— Goals —
1 - Return everything in the RSBAC mailing-list message from "Amon Ott rsbac@rsbac.org" down to "by anybody else.", with no changes.
2 - Retype everything in the records from the line containing "206, 876, 213)" down to the line containing "145, 698, 149)", including both of those lines.

— Extracted text —
---

[rsbac] Protecting secoff from malicious root

Amon Ott rsbac@rsbac.org
Mon, 11 Mar 2002 10:27:02 +0100


On Sunday, 3. March 2002 19:47, Rafal Wojtczuk wrote:
> On Fri, Mar 01, 2002 at 06:06:25PM +0100, Amon Ott wrote:
> > If you really have to use /bin/login and need a superuser being able to
> > change everybody's password, you could use secoff or another user for
> > that task - just prevent writing to /etc/shadow by anybody else.
>
> I would like to allow ordinary users to change their own passwords, too :)

Certainly - you could e.g. allow shadow write access to anyone except root.

Alternatively, you can use a passwd wrapper, which checks uid and params 
before passing on to real passwd. If only this wrapper gets the 'Password 
Change' role, it should be fine.

> > BTW, you can easily prevent execution of other programs through RC role
> > process_execute_type value no_execute.
>
> OK, but we must remember thet if an attacker can force a privileged process
> to run a machine code injected by the attacker (note I avoided the word
> "shellcode"), the attacker doesn't need to execute anything to take full
> advantage of the process' privileges.

Right. All we can do here is strip down the process rights as much as 
possible without preventing the intended functionality.

What we can get is that after a reboot the system works as intended. Program 
malfunctioning (e.g. though bugs or attacks) cannot be principally prevented.

> > > 3) How about stuffing keystrokes into tty queues ? Root can wait for
> > > secoff to log in, then root can send characters to secoff's terminal
> > > with ioctl(secoffs_terminal_fd, TIOCSTI, ptr_to_char)

---

Word and item position data
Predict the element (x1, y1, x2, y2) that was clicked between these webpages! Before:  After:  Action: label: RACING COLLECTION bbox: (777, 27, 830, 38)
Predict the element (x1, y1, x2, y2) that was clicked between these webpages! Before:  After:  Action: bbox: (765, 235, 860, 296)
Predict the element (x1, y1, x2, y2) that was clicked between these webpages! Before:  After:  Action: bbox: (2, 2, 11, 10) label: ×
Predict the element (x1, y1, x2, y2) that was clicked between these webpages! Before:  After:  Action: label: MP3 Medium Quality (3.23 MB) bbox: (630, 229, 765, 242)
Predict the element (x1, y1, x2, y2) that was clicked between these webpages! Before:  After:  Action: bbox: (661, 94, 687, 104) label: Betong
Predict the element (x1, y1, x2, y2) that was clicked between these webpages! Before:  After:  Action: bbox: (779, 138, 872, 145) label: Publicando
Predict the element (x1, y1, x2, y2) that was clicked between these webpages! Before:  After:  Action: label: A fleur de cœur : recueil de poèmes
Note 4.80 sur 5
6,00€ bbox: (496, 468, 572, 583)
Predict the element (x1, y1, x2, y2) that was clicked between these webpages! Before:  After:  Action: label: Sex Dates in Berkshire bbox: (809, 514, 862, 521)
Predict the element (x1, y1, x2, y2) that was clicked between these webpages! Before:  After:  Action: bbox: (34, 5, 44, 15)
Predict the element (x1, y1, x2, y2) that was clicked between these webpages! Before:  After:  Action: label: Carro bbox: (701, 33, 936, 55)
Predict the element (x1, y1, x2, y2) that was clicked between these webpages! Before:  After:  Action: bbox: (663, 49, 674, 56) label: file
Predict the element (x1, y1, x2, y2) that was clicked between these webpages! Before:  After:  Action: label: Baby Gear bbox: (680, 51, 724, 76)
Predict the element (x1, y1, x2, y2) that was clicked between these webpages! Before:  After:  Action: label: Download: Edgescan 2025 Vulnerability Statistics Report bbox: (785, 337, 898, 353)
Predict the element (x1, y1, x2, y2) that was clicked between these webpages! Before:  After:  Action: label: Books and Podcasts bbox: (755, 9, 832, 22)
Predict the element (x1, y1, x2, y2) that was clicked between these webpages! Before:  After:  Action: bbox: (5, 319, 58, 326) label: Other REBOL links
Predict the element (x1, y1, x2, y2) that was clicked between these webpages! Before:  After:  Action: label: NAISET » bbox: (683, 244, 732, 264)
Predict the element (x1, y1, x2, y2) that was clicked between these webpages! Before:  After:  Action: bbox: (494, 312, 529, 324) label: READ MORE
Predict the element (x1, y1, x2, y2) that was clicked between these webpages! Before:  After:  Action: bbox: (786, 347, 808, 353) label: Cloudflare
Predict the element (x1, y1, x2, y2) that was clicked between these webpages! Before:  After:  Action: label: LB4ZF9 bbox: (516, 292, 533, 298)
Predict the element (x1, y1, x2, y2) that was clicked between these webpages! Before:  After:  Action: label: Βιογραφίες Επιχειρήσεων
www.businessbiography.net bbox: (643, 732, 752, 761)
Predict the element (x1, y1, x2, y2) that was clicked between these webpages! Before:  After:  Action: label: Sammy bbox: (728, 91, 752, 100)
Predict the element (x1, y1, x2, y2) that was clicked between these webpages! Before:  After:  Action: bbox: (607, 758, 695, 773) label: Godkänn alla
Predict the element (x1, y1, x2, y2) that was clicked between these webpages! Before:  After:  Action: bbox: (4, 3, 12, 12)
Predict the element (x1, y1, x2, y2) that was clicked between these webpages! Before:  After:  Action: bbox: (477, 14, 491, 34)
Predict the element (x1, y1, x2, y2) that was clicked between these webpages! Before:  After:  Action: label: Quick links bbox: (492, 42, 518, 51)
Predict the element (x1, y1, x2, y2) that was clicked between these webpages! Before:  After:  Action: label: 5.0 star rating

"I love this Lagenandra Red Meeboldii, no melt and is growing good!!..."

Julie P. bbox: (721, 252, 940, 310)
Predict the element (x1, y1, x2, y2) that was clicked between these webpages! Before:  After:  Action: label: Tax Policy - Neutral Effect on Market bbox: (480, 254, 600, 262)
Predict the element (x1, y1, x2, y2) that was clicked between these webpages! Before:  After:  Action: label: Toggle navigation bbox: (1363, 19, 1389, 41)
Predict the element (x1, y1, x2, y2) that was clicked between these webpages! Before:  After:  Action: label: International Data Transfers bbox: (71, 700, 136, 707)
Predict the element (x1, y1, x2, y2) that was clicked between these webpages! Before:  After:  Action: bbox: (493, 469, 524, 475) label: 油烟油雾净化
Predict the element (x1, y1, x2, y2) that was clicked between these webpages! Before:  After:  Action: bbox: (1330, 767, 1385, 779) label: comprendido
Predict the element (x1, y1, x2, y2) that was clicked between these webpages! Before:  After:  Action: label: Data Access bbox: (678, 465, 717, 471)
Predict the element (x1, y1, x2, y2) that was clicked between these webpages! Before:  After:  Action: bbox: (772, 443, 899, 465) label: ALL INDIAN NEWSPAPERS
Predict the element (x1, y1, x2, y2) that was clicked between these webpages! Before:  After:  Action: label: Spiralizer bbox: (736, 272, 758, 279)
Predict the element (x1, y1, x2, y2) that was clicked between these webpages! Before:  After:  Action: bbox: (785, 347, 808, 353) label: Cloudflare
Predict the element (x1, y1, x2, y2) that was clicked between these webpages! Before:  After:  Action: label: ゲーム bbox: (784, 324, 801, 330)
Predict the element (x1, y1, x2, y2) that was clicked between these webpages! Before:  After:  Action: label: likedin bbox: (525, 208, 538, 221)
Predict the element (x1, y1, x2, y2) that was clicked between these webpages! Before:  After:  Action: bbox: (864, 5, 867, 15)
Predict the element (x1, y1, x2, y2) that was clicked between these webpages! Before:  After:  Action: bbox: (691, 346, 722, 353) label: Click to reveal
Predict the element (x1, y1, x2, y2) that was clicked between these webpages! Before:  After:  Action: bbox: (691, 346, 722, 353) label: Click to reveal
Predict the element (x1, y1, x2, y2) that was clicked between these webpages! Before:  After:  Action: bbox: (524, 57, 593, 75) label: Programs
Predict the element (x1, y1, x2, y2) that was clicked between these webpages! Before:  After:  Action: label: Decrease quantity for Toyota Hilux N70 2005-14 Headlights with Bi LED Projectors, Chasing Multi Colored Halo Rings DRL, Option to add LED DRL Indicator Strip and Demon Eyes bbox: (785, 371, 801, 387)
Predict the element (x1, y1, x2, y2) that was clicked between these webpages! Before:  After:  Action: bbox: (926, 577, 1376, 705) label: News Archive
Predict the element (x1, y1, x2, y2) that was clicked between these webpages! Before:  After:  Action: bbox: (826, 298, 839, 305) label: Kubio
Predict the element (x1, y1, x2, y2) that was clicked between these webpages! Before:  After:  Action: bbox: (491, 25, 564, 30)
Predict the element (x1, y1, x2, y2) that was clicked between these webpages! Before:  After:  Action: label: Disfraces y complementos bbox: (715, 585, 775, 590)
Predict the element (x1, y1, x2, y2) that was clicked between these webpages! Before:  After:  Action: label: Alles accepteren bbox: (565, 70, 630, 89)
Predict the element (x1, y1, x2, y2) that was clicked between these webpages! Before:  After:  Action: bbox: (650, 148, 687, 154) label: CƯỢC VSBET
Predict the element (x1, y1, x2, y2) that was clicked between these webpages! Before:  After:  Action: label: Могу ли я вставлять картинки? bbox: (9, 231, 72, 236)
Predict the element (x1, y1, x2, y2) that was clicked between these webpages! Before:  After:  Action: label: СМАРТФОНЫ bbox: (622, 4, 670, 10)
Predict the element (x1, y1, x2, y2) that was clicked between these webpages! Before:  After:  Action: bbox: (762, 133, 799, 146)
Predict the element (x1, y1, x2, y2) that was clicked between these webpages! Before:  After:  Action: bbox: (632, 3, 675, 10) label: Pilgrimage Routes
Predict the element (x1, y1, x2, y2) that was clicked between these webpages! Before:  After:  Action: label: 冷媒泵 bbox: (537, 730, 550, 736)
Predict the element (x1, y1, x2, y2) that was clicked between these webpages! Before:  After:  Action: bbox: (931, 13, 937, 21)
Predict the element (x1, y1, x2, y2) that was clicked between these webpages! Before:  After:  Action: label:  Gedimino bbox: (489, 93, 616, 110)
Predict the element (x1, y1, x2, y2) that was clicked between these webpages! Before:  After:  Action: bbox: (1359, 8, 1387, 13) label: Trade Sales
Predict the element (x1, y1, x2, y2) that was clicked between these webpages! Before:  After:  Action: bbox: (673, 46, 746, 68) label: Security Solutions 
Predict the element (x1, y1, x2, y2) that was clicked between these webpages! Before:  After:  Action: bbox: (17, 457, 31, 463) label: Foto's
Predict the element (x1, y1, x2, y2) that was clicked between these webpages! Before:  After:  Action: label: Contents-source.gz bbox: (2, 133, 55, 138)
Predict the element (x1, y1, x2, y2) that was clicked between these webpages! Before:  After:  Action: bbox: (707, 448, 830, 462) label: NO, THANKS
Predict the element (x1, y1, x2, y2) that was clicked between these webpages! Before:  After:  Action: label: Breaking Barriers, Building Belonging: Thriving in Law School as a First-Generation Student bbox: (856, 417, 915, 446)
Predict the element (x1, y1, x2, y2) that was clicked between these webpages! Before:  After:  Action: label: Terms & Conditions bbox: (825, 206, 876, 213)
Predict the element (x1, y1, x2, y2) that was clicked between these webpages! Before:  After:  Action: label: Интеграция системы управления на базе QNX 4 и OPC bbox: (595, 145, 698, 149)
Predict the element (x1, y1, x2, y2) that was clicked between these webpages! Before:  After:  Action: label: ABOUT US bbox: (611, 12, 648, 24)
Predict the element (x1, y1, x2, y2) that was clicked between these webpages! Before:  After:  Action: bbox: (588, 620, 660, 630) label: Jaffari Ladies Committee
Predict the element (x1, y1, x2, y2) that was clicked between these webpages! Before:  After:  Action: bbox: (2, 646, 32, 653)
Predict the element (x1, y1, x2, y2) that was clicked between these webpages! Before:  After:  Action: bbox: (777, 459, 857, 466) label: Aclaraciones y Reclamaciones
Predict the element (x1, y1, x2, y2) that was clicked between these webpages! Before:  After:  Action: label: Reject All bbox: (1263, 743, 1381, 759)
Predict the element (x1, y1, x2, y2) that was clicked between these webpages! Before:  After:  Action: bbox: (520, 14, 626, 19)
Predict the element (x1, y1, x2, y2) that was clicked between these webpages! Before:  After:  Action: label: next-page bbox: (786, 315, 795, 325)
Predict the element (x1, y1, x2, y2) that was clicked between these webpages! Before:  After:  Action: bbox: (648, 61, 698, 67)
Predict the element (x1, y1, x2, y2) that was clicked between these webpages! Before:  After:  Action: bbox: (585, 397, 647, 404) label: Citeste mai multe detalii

---

— Final results —
1 -
Amon Ott rsbac@rsbac.org
Mon, 11 Mar 2002 10:27:02 +0100


On Sunday, 3. March 2002 19:47, Rafal Wojtczuk wrote:
> On Fri, Mar 01, 2002 at 06:06:25PM +0100, Amon Ott wrote:
> > If you really have to use /bin/login and need a superuser being able to
> > change everybody's password, you could use secoff or another user for
> > that task - just prevent writing to /etc/shadow by anybody else.

2 -
Predict the element (x1, y1, x2, y2) that was clicked between these webpages! Before:  After:  Action: label: Terms & Conditions bbox: (825, 206, 876, 213)
Predict the element (x1, y1, x2, y2) that was clicked between these webpages! Before:  After:  Action: label: Интеграция системы управления на базе QNX 4 и OPC bbox: (595, 145, 698, 149)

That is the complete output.